É, pois, verosímil, que a lápide actual tenha substituído a anterior, ainda que nos cause confusão como é que, escrevendo em 1926, o Padre Andrade se haja referido à inscrição do século XII e não a esta, do século XVIII, na medida em que essa substituição poderá ser explicada, como atrás se disse, pelo facto de ter havido destruição aquando do terramoto.
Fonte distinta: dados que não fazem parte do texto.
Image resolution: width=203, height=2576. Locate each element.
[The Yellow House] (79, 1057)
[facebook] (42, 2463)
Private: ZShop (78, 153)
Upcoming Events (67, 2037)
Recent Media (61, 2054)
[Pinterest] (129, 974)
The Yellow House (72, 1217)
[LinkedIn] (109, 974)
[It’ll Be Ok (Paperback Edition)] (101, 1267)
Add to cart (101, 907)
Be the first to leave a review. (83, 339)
Contudo, destruição não houve, porque teria sido notícia que o prior Francisco Gonçalves não teria deixado de relatar, no quesito expressamente a isso dedicado, o nº 26: «Se padeceu alguma ruína no terramoto de 1755 e em quê e se está já reparada»; e, nesse aspecto, ele é peremptório: «não padeceu ruína alguma» (Memorias Paroquiais – Arquivo Nacional da Torre do Tombo - vol. 25, nº 259, p. 1923).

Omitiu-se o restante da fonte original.